Pourtant, la BCGe émet une condition à l'octroi du crédit: les deux associés doivent se porter codébiteurs solidaires – c'est-à-dire s'engager personnellement pour garantir le remboursement du crédit. Pour Sylviane Janin et Matthias Huber, c'est inacceptable. Ils refusent. Fin juillet, ils font part de leur colère à Martine Brunschwig-Graf, cheffe du Département genevois des finances, dans un courrier resté pour l'instant sans réponse.

 

BANAL OU «DRASTIQUE»?

De son côté, la BCGe motive sa décision dans une lettre adressée à Sylviane Janin le 19 juillet. La banque se dit consciente des difficultés rencontrées par Olizane, dont le distributeur en France vient de déposer son bilan, et justifie la condition émise à l'octroi du crédit: «Les actionnaires des petites entreprises, de par leurs fortes implications dans la vie de leurs sociétés, jouent un rôle prépondérant, de sorte qu'il est souvent difficile de les en dissocier. (...) Ce qui amène fréquemment les banques à demander qu'ils se portent codébiteurs solidaires des crédits consentis à leurs entreprises, si ces dernières sont exploitées sous la forme d'une société anonyme.»
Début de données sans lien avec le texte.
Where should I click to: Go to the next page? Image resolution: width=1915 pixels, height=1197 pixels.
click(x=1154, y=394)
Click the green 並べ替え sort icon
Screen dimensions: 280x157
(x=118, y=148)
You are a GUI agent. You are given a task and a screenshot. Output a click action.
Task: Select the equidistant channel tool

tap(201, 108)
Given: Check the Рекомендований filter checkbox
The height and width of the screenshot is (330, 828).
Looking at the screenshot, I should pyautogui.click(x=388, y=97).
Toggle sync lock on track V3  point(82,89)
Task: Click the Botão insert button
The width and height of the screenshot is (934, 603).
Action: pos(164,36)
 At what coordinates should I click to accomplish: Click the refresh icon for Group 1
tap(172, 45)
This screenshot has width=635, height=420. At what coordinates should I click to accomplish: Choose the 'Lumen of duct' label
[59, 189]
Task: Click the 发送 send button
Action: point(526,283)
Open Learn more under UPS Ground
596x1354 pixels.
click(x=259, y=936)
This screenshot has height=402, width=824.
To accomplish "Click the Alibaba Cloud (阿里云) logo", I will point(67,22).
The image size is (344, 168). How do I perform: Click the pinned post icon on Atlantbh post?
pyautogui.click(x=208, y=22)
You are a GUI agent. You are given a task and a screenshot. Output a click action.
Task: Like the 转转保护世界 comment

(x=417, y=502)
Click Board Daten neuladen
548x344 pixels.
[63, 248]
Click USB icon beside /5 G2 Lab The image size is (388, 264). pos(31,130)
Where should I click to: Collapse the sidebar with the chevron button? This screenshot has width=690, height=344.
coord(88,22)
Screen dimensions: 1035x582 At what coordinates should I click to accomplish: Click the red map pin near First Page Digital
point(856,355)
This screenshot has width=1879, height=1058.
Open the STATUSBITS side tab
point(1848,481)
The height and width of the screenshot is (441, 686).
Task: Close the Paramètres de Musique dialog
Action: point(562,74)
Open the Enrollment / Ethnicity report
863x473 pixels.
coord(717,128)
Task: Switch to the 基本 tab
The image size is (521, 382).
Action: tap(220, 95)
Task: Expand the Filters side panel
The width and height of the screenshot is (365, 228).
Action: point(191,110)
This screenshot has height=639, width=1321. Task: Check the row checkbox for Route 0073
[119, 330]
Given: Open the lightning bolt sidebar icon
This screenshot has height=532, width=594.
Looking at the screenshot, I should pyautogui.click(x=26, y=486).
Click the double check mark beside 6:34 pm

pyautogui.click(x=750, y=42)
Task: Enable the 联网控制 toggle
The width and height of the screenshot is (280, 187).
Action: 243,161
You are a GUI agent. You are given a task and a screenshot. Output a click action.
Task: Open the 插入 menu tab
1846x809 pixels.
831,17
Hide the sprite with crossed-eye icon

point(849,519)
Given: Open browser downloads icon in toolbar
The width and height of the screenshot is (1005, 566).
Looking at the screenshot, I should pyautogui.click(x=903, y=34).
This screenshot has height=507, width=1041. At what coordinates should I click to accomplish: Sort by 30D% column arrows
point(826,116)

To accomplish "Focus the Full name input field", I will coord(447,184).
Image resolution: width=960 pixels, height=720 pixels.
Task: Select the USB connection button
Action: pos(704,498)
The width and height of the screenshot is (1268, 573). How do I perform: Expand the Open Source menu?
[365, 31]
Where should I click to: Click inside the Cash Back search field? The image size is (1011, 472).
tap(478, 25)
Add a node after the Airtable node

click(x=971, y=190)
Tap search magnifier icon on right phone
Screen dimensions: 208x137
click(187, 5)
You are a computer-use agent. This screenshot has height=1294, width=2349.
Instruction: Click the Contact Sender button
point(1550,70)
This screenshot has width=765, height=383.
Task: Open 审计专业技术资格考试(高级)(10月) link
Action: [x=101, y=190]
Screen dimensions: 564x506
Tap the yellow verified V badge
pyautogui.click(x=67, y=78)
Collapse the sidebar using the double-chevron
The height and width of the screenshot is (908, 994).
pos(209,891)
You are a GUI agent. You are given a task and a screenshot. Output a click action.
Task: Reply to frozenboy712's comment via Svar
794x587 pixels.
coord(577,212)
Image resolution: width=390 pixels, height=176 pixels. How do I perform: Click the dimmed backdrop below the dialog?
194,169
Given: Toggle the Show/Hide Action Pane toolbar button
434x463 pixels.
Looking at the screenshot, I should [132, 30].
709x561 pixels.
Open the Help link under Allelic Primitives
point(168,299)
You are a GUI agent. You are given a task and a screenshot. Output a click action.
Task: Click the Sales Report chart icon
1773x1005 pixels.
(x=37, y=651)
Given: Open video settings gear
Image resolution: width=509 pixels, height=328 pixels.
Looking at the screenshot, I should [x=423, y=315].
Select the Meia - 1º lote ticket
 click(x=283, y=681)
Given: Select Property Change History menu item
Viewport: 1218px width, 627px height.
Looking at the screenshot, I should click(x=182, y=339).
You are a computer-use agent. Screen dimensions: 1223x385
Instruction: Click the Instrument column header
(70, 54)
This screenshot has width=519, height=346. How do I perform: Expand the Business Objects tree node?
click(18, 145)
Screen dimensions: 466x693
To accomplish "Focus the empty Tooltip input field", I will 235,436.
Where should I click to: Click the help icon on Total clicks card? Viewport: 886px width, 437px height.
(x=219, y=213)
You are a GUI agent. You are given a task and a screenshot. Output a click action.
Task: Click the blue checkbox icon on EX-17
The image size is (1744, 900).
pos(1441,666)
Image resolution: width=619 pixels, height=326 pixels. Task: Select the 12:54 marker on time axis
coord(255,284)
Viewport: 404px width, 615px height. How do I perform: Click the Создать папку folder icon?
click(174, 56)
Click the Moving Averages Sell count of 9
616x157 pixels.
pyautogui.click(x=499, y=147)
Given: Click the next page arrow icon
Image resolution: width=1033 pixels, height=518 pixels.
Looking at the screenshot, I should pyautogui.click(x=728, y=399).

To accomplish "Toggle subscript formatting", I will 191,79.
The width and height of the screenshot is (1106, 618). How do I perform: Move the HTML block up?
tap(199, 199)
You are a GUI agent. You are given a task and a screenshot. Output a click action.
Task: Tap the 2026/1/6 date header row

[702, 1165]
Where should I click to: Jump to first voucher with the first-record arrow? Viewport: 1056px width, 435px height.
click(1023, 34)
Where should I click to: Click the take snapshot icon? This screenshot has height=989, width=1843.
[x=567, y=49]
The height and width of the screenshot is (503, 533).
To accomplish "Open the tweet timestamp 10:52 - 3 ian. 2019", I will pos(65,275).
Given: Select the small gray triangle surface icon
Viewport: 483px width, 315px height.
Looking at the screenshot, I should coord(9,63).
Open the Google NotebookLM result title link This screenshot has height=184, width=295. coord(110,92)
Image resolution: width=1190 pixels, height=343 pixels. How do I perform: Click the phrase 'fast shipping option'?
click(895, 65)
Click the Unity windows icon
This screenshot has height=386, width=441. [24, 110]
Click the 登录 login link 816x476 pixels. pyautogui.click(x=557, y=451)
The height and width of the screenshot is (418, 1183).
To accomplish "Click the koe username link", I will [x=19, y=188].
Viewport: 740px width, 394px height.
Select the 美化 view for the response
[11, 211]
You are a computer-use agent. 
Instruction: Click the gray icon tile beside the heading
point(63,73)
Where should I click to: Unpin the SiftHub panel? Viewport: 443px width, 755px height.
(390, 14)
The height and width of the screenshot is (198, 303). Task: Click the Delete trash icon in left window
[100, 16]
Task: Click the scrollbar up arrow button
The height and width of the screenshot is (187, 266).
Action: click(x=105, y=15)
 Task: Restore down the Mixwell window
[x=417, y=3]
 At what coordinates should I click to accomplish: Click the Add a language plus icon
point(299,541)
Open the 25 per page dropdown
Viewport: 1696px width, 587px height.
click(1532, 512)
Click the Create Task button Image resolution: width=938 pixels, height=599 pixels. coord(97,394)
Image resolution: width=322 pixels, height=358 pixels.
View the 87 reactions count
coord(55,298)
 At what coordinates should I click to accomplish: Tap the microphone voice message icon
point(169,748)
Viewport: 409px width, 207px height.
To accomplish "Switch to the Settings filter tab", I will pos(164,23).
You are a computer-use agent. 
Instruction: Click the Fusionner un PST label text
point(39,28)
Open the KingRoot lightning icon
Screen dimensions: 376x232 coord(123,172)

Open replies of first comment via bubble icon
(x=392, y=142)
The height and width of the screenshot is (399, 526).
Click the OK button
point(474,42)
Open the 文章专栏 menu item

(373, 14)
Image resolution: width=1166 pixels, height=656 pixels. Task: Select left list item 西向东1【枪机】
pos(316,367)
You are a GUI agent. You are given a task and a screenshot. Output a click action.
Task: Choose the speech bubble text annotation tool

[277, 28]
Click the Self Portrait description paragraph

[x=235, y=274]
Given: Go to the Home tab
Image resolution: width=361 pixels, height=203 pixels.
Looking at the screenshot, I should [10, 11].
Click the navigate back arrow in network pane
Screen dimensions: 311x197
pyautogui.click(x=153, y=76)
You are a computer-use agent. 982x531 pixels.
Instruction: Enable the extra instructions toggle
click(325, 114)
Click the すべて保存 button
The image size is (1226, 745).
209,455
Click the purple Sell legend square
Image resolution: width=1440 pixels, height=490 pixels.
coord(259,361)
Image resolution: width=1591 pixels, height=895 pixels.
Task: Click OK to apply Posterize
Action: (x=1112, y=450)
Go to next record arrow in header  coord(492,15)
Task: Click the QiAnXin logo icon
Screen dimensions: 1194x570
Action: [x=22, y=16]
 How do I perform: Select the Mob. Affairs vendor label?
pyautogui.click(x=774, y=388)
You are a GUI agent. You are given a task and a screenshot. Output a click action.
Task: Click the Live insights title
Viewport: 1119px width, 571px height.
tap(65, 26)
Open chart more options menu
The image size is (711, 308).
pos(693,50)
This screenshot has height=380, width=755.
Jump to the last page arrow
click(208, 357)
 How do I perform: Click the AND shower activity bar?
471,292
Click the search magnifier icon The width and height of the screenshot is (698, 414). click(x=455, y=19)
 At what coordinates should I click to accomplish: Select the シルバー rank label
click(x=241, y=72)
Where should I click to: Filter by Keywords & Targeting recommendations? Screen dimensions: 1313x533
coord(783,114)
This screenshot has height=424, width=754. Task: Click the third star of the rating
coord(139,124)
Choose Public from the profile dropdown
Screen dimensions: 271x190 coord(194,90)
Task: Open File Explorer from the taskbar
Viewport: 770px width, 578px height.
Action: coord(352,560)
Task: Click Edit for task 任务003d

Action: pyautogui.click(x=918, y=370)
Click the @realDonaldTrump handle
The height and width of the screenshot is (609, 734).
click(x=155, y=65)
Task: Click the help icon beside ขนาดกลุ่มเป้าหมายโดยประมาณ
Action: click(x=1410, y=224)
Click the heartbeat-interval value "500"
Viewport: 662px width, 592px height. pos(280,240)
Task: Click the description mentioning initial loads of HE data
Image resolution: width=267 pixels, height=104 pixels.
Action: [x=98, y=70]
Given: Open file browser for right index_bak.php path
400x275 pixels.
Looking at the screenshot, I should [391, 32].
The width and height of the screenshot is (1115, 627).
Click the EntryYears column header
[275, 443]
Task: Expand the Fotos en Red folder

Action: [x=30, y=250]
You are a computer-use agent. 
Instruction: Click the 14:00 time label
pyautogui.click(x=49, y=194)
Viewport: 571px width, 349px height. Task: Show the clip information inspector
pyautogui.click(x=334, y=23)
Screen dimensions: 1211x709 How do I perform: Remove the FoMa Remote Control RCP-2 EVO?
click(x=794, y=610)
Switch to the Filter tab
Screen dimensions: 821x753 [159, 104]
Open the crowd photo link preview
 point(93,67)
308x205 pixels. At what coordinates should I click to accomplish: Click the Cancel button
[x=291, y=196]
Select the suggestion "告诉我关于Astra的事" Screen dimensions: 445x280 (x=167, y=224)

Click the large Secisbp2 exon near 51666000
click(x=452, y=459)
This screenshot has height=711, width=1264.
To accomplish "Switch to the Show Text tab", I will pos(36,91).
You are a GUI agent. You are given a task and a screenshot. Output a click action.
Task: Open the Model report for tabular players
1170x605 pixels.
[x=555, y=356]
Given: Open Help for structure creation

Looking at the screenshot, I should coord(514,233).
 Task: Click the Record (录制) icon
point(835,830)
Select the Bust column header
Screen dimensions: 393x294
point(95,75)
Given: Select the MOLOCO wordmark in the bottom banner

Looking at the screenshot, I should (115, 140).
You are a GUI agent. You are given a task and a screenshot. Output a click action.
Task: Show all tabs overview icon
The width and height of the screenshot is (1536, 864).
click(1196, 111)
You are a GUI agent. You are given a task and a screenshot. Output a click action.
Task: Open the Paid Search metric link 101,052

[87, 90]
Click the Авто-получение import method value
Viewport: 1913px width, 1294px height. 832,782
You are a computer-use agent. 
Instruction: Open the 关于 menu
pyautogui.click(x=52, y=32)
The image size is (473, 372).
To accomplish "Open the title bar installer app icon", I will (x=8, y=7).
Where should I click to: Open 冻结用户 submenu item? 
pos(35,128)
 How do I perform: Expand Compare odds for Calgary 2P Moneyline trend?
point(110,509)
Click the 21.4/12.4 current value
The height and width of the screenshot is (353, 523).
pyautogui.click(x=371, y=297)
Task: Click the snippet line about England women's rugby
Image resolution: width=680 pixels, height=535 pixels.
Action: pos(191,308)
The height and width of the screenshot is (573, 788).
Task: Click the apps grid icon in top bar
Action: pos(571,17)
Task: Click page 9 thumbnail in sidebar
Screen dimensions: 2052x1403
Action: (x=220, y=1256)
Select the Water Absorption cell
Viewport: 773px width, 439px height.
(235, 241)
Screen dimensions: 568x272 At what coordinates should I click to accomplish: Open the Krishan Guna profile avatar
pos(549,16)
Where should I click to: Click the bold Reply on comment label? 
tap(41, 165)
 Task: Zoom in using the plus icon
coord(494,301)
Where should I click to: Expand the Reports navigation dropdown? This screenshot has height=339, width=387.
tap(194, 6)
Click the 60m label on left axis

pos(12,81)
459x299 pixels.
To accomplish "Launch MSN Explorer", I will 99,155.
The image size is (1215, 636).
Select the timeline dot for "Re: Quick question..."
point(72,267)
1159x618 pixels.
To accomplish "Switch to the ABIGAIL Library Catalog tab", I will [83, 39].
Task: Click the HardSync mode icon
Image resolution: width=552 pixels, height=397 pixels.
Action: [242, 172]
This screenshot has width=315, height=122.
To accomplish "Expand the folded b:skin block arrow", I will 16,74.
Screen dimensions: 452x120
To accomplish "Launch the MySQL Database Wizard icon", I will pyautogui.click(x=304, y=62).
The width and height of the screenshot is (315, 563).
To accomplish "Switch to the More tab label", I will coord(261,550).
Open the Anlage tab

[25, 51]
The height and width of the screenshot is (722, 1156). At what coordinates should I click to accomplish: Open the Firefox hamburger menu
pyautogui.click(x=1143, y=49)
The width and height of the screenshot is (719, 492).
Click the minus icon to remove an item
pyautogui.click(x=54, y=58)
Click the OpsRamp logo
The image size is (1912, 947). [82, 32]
Joint par téléphone, le porte-parole de la BCGe Nicolas de Saussure confirme que la pratique est courante, «suivant la nature du client et des risques», et notamment lorsque la société «ne peut pas apporter les garanties habituellement requises: assurance-vie, immeuble, hypothèque, dossier de titres, etc. En général, cela ne pose pas de problèmes.»

Autre son de cloche chez le juriste François Membré: «Ce n'est pas usuel, mais plutôt drastique. Cela devrait se faire seulement si la société est en difficulté. La banque pouvait demander d'autres garanties. Cela veut dire qu'elle n'a aucune confiance.»

 

ÉDITEURS SANS SALAIRE

C'est essentiellement cette «confiance à sens unique» qui révolte Sylviane Janin. «Je trouve scandaleux qu'un établissement qui a été sauvé par des deniers publics, donc par l'argent du contribuable, et qui se dit proche des PME, témoigne envers nous d'un tel mépris», nous explique-t-elle.

Sylviane Janin et Matthias Huber ont changé de banque. Et comme le nouvel établissement n'octroiera pas de crédit à un client qu'il ne connaît pas, ce sont des particuliers – des amis et, comble de l'ironie, des auteurs – qui prêteront l'argent nécessaire à la maison d'édition. «Vous croyez qu'ils nous aideraient s'ils n'avaient pas confiance en nous?» En attendant des jours meilleurs, les deux éditeurs se passeront de salaire pendant quelques mois encore.